The 4 principles that decide what Purview actually keeps

Most organisations end up with multiple retention policies. An org-wide policy that retains everything for 7 years. A department-specific policy for Finance with 10-year retention. A cleanup policy that deletes stale Teams chats after 1 year. A retention label on a specific contract that must never be deleted.

What happens when a single item is covered by three of those at once? The answer is not obvious, and getting it wrong means content is either deleted too early (compliance risk) or kept too long (storage cost and data exposure).

Microsoft resolves these conflicts using four principles, applied in order. They are predictable once you know them, but most admins learn them the hard way during an audit.

If any policy or label says retain, the content is retained. It does not matter if another policy says delete. Retain always wins.
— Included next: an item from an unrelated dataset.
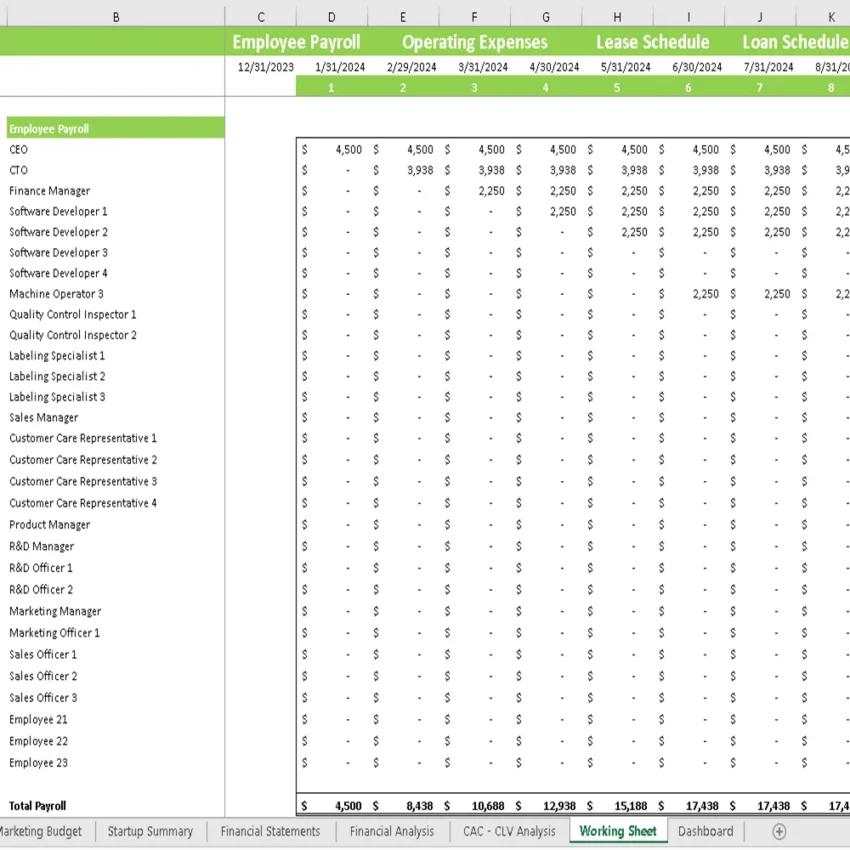Click the Lease Schedule section header
The width and height of the screenshot is (850, 850).
(652, 42)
Example: Policy A says retain SharePoint content for 7 years. Policy B says delete SharePoint content after 1 year. A document covered by both policies is retained for 7 years. Policy B's delete instruction is overridden.
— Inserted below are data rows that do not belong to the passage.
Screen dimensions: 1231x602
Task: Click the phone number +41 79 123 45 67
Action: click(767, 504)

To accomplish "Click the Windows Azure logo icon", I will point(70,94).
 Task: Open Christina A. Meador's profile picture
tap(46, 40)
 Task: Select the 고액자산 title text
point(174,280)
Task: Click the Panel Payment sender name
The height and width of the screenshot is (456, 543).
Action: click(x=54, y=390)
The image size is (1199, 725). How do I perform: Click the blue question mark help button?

This is the most important principle because it protects you from accidental data loss. You can safely add a delete-only cleanup policy without worrying about it overriding your retention policies. The retain action always takes priority.

The practical catch: this means delete-only policies only take effect on content that is not covered by any retain policy. If you want to clean up stale content, make sure you understand which locations already have a retain policy applied.

When multiple retain policies cover the same content, the one with the longest retention period wins.

Example: An org-wide policy retains Exchange mailboxes for 7 years. A Finance-specific policy retains the same mailboxes for 10 years. A Finance employee's email is retained for 10 years.

Retain-only policies (no deletion after retention) are treated as having an indefinite period. They always win over retain-then-delete policies because indefinite is longer than any fixed period.

What this means in practice: you do not need to worry about policy order or priority settings. There is no priority number. The system simply keeps the longest period. This makes it safe to layer policies - a department policy cannot accidentally shorten the org-wide retention.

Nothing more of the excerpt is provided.